If you want to finish close to the time estimate:

  • Plan to treat each stop as a brief pause, not an extended sit-down.
  • Do a focused museum visit: scan for Dundee history displays and then move on.
  • Keep your phone volume at a comfortable level before you start so you don’t have to keep fiddling.

And if you run long, that’s not a failure. This is a self-guided route. The main win is understanding Dundee’s threadbare-but-meaningful details as you walk.

Who this Dundee audio tour suits best

This Made in Dundee audio tour fits best if you like:

  • Self-guided walks with narration tied to specific places
  • City tours that mix famous icons with “why it matters” context
  • Short activities you can fit into a day without committing to a full guided tour

It’s less ideal if:

  • You want a human guide to handle everything
  • Your phone battery is unreliable
  • You hate audio tours and would rather read plaques or wander without guidance

If you’re traveling solo or in a small group that splits interests, this can be a smooth choice. Also, it’s offered with offline materials, which helps when you’re out exploring and don’t want your trip to depend on a strong data connection.

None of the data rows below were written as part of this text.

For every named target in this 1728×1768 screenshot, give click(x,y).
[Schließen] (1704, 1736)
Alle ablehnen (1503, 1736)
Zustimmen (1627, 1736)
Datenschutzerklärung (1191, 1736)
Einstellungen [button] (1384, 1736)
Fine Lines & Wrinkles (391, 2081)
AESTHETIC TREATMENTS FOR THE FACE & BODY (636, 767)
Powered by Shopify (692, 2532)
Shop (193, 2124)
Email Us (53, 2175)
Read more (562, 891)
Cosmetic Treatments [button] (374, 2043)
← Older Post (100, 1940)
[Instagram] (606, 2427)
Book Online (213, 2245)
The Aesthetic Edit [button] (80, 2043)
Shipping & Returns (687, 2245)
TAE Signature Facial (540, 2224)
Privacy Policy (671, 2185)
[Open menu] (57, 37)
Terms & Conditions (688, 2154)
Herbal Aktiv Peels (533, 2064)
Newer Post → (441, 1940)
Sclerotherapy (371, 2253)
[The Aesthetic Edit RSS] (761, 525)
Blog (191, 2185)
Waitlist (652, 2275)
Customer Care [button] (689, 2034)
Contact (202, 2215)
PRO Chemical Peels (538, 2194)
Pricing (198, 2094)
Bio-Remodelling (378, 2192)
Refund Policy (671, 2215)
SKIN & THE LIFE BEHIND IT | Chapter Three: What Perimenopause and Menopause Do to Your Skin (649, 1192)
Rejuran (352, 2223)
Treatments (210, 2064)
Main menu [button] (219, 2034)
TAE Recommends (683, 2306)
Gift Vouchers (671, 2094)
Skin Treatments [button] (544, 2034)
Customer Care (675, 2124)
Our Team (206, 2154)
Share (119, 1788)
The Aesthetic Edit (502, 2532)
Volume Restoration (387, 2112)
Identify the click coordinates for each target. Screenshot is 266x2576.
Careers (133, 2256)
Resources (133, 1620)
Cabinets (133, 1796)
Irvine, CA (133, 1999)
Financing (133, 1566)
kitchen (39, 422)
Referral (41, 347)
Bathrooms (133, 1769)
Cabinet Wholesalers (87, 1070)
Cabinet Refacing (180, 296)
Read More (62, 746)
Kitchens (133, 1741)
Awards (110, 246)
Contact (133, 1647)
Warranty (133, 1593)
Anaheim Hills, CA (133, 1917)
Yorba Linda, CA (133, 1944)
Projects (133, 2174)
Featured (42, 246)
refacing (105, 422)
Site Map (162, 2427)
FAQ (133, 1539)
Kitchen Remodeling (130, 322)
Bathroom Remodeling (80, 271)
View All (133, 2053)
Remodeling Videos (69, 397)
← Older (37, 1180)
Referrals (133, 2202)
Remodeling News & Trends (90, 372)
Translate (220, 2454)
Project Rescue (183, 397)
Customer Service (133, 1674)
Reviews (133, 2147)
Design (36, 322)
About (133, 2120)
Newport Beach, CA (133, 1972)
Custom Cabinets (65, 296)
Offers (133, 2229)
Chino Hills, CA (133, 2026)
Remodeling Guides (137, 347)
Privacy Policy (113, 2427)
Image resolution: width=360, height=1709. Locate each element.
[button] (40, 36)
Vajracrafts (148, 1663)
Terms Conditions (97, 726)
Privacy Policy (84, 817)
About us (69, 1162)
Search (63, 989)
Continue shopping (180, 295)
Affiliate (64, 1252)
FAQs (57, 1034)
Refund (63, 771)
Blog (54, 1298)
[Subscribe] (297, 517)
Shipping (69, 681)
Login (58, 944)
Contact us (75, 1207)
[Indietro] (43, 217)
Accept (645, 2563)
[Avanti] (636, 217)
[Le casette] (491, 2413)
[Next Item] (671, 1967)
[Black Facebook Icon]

The honest verdict: should you book it?

I’d book this if you want a low-cost, high-context way to understand Dundee’s culture—publishing, public art, social history, and even gaming—without paying for a full guided tour. The route is anchored by recognizable landmarks, and the stories at each stop are the kind that make a city feel like it has a brain, not just a skyline.

I’d pause before booking if you know you’ll struggle with app navigation, because the tour experience depends on your phone doing its job. If you go in with the right playback settings and a charged device, the $7.99 feels like a smart buy for your time.

FAQ

FAQ

Where does the Made in Dundee audio tour start?

It starts at the Desperate Dan statue on High St in Dundee (DD1 1SG).

Where does the tour end?

It ends at the Lemmings statues on Perth Rd in Dundee (80–84, DD1 4HQ).

How long is the tour?

It’s listed at approximately 1 hour 10 minutes.

Is the audio available offline?

Yes. The tour includes offline access to audio, maps, and geodata.

What language is the tour offered in?

The tour is offered in English.

What do I need to bring?

A smartphone is not included, so you’ll need your own phone to run the VoiceMap app.

Is transportation or food included?

No. Transportation and food/drink are not included.

Is there a specific time window to take the tour?

The listed hours run from 12:00 AM to 11:59 PM daily, so you can fit it into most days.

How many people are in a tour?

The maximum is listed as 10 travelers.